Thursday, November 12, 2015

Chicanonautica: The Brown Menace is Alive and Well . . .



Then he said that Trump was the second coming of Quetzalcoatl! He claimed that all the talk about building a security fence along the border and other kinds of anti-Hispanic paranoia were just his way of winning the Anglo vote. Being president of the US won't be good enough for him – his long-range plans include reviving the Aztec Empire and becoming Emperor of the entire continent of North America.

The above is slightly altered excerpt from a story I wrote back in the 1990s. I just changed a name and it became up-to-date. Of course, “Burrito Meltdown” wasn't published until 2002, and in a British anthology because no American market would touch it.

Maybe Saturday Night Live could use it. The dirtiest trick we could do would be to say that Trump was one of us. Besides, his fans believe all that far-out fiction about Obama.

In some ways, times change fast. Old satire tends to become dated and has to be explained to the younger generation, except when it comes to racism. Stories, cartoons, and gags that I thought would be old and incomprehensible work just as well today as they did decades ago. The more things change the more they stay the same. It's déjà vu all over again.

What ever happened to progress?

It follows a trend I've noticed in American presidential elections over the decades. When they get started, the Republicans dust off the Brown Menace – y'known illegal aliens, that savage horde sneaking across the border to rape, pillage, and sell drugs. Then there are rumors of cannibalism and human sacrifice, severed heads being found in the desert, and to quote another “Burrito Meltdown” character:

I'm not prejudiced, but if it were up to me, it would be illegal to speak anything but English in public.

Okay, I stole that line. It was blurted by a young woman I used to work with, but we still see those sentiments being expressed. Maybe she's gone into politics.

Brown Menace fever burns bright during the early days of the campaign. Why not? It's a handy package of clichés that elects hacks in Arizona all the time.

Usually, as we get closer to Election Day, a need to reach out to Latino voters arises. All the nasty hate-speech is forgotten, surviving candidates don sombreros, and protected by the secret service, they visit their local barrios to demonstrate how they don't know how to eat tacos and tamales – sometimes they even try to speak Spanish – while mariachis play in the background. It's usually funnier than Saturday Night Live.

Though this time, I must admit it's looking different. What's with the socialist? And Cruz? Rubio? Are the people who thought they had bought and paid for the country really getting nervous? That could get interesting and scary.

Meanwhile, I'll dust off some old stories, cartoons, and gags, like this “Burrito Meltdown” paragraph:

Brown-skinned nanorevolutionaries holding surgical lasers in their teeth crawled up American DNA strands, then started slashing like mad, scrambling genetic information and letting loose millions of free radicals, which soon developed cancerous tumors, until there was nothing left but huge blobs of undifferentiated tissue that quivered mindlessly to a frantic Latin beat.

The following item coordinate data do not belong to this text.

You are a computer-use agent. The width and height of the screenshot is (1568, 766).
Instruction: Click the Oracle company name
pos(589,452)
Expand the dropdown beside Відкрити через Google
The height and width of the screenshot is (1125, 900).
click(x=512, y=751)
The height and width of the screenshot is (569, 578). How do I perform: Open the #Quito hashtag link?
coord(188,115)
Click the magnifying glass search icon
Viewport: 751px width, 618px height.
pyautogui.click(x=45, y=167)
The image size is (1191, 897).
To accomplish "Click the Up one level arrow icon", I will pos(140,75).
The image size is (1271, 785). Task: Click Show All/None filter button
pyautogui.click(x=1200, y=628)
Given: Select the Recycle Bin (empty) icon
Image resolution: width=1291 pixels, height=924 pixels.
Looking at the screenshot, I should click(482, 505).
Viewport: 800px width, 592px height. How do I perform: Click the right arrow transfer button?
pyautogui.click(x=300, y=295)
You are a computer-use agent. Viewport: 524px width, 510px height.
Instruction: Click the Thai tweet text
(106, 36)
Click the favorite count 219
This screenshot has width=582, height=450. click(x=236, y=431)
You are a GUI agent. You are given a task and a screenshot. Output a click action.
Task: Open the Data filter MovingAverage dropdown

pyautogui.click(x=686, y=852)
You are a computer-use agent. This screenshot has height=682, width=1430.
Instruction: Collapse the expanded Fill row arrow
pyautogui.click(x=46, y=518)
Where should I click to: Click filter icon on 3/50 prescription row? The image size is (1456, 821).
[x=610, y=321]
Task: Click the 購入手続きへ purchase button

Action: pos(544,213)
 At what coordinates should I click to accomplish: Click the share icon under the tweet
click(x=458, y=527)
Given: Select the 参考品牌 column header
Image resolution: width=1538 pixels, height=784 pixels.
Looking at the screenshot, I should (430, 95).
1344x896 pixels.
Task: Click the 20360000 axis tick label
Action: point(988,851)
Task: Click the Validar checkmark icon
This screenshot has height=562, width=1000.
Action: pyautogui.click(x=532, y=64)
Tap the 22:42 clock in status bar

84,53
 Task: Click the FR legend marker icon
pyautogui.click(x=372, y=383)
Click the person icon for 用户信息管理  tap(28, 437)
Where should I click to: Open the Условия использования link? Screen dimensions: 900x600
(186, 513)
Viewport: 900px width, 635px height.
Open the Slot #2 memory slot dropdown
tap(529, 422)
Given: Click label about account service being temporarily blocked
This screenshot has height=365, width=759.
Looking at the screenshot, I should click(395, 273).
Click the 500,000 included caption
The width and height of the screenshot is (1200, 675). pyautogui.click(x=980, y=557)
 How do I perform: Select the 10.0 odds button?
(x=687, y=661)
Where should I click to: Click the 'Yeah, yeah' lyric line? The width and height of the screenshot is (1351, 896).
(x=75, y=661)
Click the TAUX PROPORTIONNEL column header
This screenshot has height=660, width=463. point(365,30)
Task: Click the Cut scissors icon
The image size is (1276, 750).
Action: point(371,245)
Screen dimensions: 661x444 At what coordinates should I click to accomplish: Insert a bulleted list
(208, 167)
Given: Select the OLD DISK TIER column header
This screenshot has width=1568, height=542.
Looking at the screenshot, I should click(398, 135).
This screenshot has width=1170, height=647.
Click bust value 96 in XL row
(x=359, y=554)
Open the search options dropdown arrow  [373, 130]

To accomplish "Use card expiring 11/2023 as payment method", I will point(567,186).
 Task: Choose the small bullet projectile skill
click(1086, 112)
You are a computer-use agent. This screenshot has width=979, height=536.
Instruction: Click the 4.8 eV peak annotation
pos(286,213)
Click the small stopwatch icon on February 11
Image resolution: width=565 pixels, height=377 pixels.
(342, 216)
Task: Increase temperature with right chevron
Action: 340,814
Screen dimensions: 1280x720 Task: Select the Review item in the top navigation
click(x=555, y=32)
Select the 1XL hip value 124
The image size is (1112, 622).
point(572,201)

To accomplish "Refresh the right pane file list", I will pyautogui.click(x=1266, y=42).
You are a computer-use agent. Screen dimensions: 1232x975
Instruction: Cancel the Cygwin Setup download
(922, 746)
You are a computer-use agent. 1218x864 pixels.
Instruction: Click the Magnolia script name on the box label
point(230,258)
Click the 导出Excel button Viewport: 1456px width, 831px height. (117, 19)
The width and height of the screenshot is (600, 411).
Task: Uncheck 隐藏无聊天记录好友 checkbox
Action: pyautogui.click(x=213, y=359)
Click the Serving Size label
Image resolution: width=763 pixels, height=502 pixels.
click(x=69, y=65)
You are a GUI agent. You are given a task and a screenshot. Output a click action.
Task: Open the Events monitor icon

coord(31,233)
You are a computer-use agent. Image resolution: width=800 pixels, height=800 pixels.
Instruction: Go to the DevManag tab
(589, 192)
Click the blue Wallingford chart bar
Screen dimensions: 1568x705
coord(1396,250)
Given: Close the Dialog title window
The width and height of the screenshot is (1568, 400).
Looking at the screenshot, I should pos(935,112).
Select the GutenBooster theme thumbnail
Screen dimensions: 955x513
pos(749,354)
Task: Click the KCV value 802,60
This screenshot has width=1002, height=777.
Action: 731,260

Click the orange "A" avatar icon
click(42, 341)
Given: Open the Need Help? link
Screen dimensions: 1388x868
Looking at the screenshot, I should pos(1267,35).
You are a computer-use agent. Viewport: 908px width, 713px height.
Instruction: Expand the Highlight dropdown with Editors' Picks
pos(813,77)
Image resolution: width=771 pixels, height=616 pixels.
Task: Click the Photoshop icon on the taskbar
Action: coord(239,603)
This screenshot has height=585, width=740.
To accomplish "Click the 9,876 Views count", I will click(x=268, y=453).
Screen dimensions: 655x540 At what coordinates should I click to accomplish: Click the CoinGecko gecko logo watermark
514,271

From Elizabeth Hand's review of Stories for Chip in Fantasy & Science Fiction: 'Ernest Hogan's reprint, the mindbending psychedelic fantasia "Guerrilla Mural of a Siren's Song," explores the Delanyesque theme of artist and muse in a tale that itself could be classified as a psychotropic drug.' 

2 comments:

Frank S Lechuga said...

You're a prophet in your own land, Ernest...true, but this time around I don't think the anti-Mexican rhetoric will let up. We'll see.

ERNEST HOGAN said...

The pattern seems to be broken this time. All bets are off. Like I said, it's scary.